Да, все они рабы. Марионетки. Но особой любви ни друг к другу, ни к общине я в них не чувствовала. А после случившегося между мной и Ю Джоном вообще сомневалась в том, знал ли кто-то здесь даже и само слово – «любовь».
За ужином я не поднимала на него глаз. Спрятавшись за плотной завесой волос, я старалась скрыть пылавшее лицо. Одно его присутствие – а ведь он ни разу даже не взглянул на меня – приводило меня в трепет. Напрасно я пыталась «заесть» это состояние, ложка за ложкой поглощая рис и бульон. Всем вокруг уже во время еды, как обычно, становилось веселее, а мне было стыдно и страшно. Стыдно, потому что я не могла забыть его поцелуй. Страшно, потому что помнила и взгляд после.
Я вышла из столовой позже остальных: ждала, пока он уйдет. Потом обогнула лагерь с противоположной стороны и сбежала в лес. На то, чтобы избавиться от только что съеденного, у меня теперь уходило не больше пары минут, поэтому вернулась я почти сразу. И застала у нашего ханока перепуганную Ха Енг.

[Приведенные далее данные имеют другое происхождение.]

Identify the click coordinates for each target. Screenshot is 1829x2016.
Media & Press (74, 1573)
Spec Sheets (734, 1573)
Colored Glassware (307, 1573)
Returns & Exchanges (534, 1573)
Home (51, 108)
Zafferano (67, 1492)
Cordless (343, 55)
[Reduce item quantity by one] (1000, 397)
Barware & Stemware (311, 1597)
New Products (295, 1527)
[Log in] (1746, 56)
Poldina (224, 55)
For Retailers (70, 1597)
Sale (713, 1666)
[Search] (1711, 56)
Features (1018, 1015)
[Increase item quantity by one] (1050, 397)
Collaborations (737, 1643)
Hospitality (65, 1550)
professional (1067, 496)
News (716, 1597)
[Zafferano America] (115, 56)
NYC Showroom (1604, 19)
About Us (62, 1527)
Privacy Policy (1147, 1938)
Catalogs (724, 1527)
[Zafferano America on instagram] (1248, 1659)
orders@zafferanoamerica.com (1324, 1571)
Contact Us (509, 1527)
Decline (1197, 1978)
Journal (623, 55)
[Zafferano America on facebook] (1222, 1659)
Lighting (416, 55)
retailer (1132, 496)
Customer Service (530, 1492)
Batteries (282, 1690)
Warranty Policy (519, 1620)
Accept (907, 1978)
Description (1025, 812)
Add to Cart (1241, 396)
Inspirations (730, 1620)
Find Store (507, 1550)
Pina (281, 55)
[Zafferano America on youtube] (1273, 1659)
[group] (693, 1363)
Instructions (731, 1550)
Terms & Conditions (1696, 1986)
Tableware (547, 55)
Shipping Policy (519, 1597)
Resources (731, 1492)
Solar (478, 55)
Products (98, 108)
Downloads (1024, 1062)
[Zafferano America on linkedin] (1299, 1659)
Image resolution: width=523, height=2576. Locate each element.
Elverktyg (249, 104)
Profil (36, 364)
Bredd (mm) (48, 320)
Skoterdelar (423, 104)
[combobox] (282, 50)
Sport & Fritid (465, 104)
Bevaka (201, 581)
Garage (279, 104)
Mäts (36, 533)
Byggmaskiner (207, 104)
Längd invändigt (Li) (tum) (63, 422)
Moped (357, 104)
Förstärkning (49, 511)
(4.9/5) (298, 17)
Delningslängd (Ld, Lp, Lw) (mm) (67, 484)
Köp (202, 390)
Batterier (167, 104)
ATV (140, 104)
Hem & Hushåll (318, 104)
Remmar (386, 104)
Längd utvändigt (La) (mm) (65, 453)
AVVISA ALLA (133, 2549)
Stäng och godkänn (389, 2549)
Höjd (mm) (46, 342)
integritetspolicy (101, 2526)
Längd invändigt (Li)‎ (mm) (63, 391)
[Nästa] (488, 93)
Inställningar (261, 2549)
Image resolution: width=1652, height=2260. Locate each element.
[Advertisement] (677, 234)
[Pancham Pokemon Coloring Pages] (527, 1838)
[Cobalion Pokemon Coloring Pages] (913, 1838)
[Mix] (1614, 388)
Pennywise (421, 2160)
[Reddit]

– Ты… Видела это? – дрожащим голосом сказала она, указывая на крыльцо.
Я не смогла ответить: пересохшее после рвоты горло сдавил спазм. Весь порог был утыкан иглами.
«Если это не Су А… тогда какая же гадина делает это?» От злости у меня затряслись руки.
– Принеси метлу! – выпалила я и тут же принялась выдергивать иголки из деревянного косяка.